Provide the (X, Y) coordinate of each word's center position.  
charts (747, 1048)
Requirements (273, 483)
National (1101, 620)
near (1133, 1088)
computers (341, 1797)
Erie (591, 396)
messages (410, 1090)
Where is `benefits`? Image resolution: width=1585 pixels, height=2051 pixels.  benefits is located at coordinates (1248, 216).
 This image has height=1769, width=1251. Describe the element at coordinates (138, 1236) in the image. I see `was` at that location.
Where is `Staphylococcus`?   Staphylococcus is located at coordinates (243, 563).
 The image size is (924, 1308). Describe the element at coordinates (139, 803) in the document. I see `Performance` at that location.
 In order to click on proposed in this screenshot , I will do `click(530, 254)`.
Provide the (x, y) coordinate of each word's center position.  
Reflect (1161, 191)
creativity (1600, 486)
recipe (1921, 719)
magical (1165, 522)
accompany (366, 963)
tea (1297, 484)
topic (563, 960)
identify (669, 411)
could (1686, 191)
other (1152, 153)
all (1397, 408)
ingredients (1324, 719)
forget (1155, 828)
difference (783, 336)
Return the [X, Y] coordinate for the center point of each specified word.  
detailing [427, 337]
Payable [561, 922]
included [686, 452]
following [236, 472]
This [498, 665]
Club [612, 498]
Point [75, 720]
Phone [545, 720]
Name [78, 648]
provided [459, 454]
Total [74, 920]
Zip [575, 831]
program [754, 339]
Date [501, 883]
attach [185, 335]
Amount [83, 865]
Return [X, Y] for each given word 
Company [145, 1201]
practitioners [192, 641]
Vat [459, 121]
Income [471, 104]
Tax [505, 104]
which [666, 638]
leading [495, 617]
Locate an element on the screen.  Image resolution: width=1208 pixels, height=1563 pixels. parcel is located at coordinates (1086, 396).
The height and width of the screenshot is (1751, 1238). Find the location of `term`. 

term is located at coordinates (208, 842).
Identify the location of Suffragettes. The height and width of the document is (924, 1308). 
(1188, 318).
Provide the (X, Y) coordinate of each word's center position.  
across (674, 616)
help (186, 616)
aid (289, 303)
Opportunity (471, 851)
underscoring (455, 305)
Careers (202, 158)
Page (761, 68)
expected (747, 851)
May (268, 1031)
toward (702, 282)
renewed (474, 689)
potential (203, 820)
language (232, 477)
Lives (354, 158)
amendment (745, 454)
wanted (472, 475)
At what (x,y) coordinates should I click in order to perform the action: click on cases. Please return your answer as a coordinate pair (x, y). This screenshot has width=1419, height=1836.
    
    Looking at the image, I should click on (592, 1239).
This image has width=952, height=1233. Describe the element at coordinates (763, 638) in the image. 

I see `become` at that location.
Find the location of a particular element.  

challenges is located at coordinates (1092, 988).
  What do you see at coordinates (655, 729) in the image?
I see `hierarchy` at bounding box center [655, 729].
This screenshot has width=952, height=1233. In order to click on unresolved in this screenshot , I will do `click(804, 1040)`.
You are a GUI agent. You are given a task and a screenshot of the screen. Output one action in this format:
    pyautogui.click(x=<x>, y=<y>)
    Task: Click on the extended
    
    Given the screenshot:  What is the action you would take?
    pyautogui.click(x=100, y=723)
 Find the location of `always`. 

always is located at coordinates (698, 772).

-.-.-

» Instruction:
Reproduce each of the records above character for character, keeping every line in its original order.

» Task solution:
Provide the (X, Y) coordinate of each word's center position.  
charts (747, 1048)
Requirements (273, 483)
National (1101, 620)
near (1133, 1088)
computers (341, 1797)
Erie (591, 396)
messages (410, 1090)
Where is `benefits`? Image resolution: width=1585 pixels, height=2051 pixels.  benefits is located at coordinates (1248, 216).
 This image has height=1769, width=1251. Describe the element at coordinates (138, 1236) in the image. I see `was` at that location.
Where is `Staphylococcus`?   Staphylococcus is located at coordinates (243, 563).
 The image size is (924, 1308). Describe the element at coordinates (139, 803) in the document. I see `Performance` at that location.
 In order to click on proposed in this screenshot , I will do `click(530, 254)`.
Provide the (x, y) coordinate of each word's center position.  
Reflect (1161, 191)
creativity (1600, 486)
recipe (1921, 719)
magical (1165, 522)
accompany (366, 963)
tea (1297, 484)
topic (563, 960)
identify (669, 411)
could (1686, 191)
other (1152, 153)
all (1397, 408)
ingredients (1324, 719)
forget (1155, 828)
difference (783, 336)
Return the [X, Y] coordinate for the center point of each specified word.  
detailing [427, 337]
Payable [561, 922]
included [686, 452]
following [236, 472]
This [498, 665]
Club [612, 498]
Point [75, 720]
Phone [545, 720]
Name [78, 648]
provided [459, 454]
Total [74, 920]
Zip [575, 831]
program [754, 339]
Date [501, 883]
attach [185, 335]
Amount [83, 865]
Return [X, Y] for each given word 
Company [145, 1201]
practitioners [192, 641]
Vat [459, 121]
Income [471, 104]
Tax [505, 104]
which [666, 638]
leading [495, 617]
Locate an element on the screen.  Image resolution: width=1208 pixels, height=1563 pixels. parcel is located at coordinates (1086, 396).
The height and width of the screenshot is (1751, 1238). Find the location of `term`. 

term is located at coordinates (208, 842).
Identify the location of Suffragettes. The height and width of the document is (924, 1308). 
(1188, 318).
Provide the (X, Y) coordinate of each word's center position.  
across (674, 616)
help (186, 616)
aid (289, 303)
Opportunity (471, 851)
underscoring (455, 305)
Careers (202, 158)
Page (761, 68)
expected (747, 851)
May (268, 1031)
toward (702, 282)
renewed (474, 689)
potential (203, 820)
language (232, 477)
Lives (354, 158)
amendment (745, 454)
wanted (472, 475)
At what (x,y) coordinates should I click in order to perform the action: click on cases. Please return your answer as a coordinate pair (x, y). This screenshot has width=1419, height=1836.
    
    Looking at the image, I should click on (592, 1239).
This image has width=952, height=1233. Describe the element at coordinates (763, 638) in the image. 

I see `become` at that location.
Find the location of a particular element.  

challenges is located at coordinates (1092, 988).
  What do you see at coordinates (655, 729) in the image?
I see `hierarchy` at bounding box center [655, 729].
This screenshot has width=952, height=1233. In order to click on unresolved in this screenshot , I will do `click(804, 1040)`.
You are a GUI agent. You are given a task and a screenshot of the screen. Output one action in this format:
    pyautogui.click(x=<x>, y=<y>)
    Task: Click on the extended
    
    Given the screenshot:  What is the action you would take?
    pyautogui.click(x=100, y=723)
 Find the location of `always`. 

always is located at coordinates (698, 772).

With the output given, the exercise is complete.